For maximum snow traction, we would eliminate the stagger and run the more narrow front tire on all four corners. Dry grip and performance will be reduced simply by going to a winter tire, regardless of what size.

You can use either runflat or non runflat tires. If you go without pressure sensors, you'll need to ignore the dash light and alarm tone when you start the car all winter long.


----------



## soledoc (Feb 5, 2007)

OK...so would you go with 17" non staggered or 16" non staggered?


----------



## Orient330iNYC (Jul 30, 2002)

16"

cheaper, less prone to pothole damage

if i could fit 16s to my 335 i would. with softer compound siped winter tires, the loss of road feel will be negligible for 16s vs 17s


----------



## [email protected] (Jun 10, 2003)

Orient330iNYC said:


> 16"
> 
> cheaper, less prone to pothole damage
> 
> if i could fit 16s to my 335 i would. with softer compound siped winter tires, the loss of road feel will be negligible for 16s vs 17s


Agreed.


----------



## RichmannMotorSport.com (Feb 19, 2009)

yup the smallest the wheel better and the narrowest tire all around for winter set up. so NON staggered FTW.


----------



## mrnile (Jun 25, 2009)

I don't mean to thread jack but would a set of FRONT oem 18s on all 4 corners be a decent setup for a e46 M3? Of course fitted with winter tires.

ps. WA state winter conditions, driving of no more than 30 miles round trip.


----------



## twowinns (Mar 25, 2007)

Just for winter wheels/tires...What size wheel would y'all recommend for a 2009 X5 with a sport package? I have 19" now, but would the standard / base 18" be better?


----------



## [email protected] (Jun 10, 2003)

twowinns said:


> Just for winter wheels/tires...What size wheel would y'all recommend for a 2009 X5 with a sport package? I have 19" now, but would the standard / base 18" be better?


I'd minus size to the base 18" for better snow traction, lower pricing, and better selection.

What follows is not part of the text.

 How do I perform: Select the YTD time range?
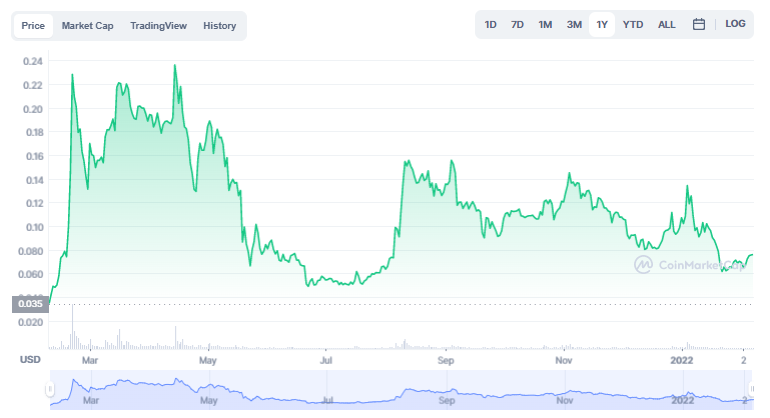click(x=633, y=24)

Winter http://www.tirerack.com/a.jsp?a=AB2&url=/winter/index.jsp


----------



## surf330 (Sep 20, 2008)

One other advantage of going non-staggered is that you can rotate the tires from season to season (front to back, back to front) and help even out the treadwear.


----------



## Landrew (Oct 23, 2014)

I have a 2011 335i xdrive coupe. I decided after much back and forth that I will stick with my summer performance runflats (stock 255-35-18 rear and 225-40-18 front) in the summer (switching to them after pothole repair season in the spring), and then switching back to a set of separate wheels with winter performance NON-runflat tires for the winter. The other option was A/S performance NON-runflats all year, but with the low profile staggered setup and the snow we had last year, and all the potholes we had, I would rather not go that route (even with the switch to NON-runflats). Plus I have a lot of tread left on the summer tires.

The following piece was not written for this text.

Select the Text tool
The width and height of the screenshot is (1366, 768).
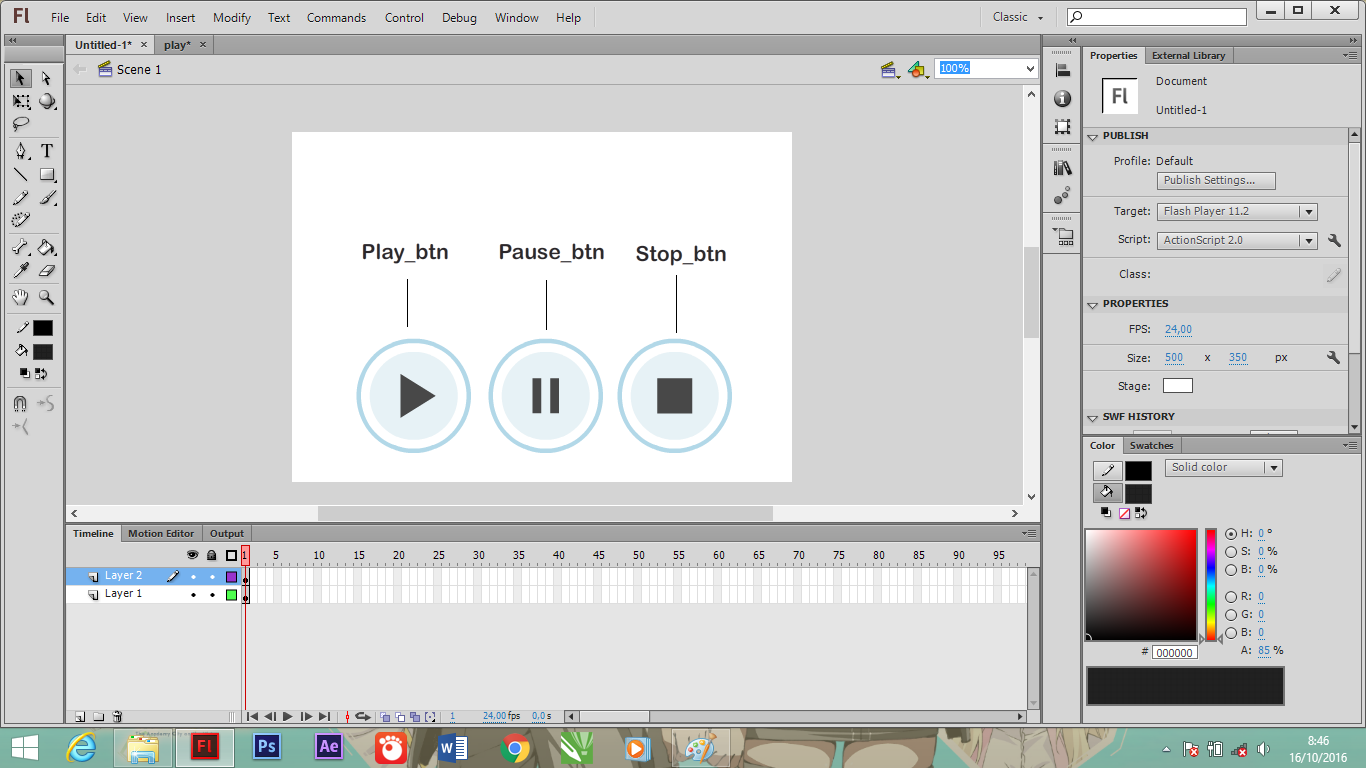pos(46,150)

The recommended setup for winter by Tirerack is 225-45-17's all around. I have read this thread, but have 2 related questions I hope someone can answer. 

1) how bad will understeer be, given that all tires will now be the same width? Will it be noticeable in spirited, but not overly aggressive driving?

2) Does anyone have any idea if BMW changed anything else on the suspension as part of the sport suspension option that gave me the staggered tire set up? Note that this is not the M suspension. I am just wondering if in adding the sport package, did they counter the understeer that would result from adding the wider tires to a non-sport suspension setup (standard car)? For example did they use different spring/shock rates or sway bars?



Thanks, Andy


----------



## Landrew (Oct 23, 2014)

*Oversteer when switching from staggered to non in winter?*

I have a 2011 335i xdrive coupe. I decided after much back and forth that I will stick with my summer performance runflats (stock 255-35-18 rear and 225-40-18 front) in the summer (switching to them after pothole repair season in the spring), and then switching back to a set of separate wheels with winter performance NON-runflat tires for the winter. The other option was A/S performance NON-runflats all year, but with the low profile staggered setup and the snow we had last year, and all the potholes we had, I would rather not go that route (even with the switch to NON-runflats). Plus I have a lot of tread left on the summer tires.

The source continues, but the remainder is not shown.